[Records from a data source]

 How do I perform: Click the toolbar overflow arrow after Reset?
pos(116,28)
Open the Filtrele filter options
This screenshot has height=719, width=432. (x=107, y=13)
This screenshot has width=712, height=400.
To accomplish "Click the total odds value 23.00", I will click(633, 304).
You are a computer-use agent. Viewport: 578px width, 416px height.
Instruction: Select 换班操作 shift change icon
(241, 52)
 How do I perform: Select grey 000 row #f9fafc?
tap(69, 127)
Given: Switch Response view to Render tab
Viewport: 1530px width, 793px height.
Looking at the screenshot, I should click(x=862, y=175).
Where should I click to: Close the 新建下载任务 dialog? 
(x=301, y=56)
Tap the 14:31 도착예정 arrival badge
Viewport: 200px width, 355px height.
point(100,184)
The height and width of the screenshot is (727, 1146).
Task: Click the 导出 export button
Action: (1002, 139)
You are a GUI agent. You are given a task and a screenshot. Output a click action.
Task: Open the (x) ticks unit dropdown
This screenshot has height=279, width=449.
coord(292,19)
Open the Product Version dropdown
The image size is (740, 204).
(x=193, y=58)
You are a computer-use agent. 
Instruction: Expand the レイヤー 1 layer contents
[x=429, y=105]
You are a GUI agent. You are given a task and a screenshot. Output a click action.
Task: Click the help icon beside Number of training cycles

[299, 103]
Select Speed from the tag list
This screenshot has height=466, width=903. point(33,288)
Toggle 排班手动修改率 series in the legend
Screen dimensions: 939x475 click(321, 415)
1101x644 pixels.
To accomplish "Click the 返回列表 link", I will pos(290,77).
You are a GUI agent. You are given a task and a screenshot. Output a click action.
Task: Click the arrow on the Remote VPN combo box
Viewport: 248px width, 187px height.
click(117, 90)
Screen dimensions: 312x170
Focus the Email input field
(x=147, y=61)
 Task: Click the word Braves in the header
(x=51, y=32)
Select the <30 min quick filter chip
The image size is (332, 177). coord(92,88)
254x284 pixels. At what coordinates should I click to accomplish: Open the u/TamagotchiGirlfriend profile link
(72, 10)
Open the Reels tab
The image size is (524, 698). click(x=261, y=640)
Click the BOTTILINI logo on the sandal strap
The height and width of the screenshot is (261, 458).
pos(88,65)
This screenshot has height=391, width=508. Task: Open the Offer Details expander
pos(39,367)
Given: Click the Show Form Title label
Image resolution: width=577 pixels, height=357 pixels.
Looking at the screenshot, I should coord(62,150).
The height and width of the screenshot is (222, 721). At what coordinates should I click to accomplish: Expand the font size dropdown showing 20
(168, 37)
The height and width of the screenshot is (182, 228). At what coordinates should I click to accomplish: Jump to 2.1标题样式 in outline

## WORK REQUEST
In the entries above, copy each line that contains the string "computer".

## SOLVED EXERCISE
You are a computer-use agent. Viewport: 578px width, 416px height.
You are a computer-use agent. 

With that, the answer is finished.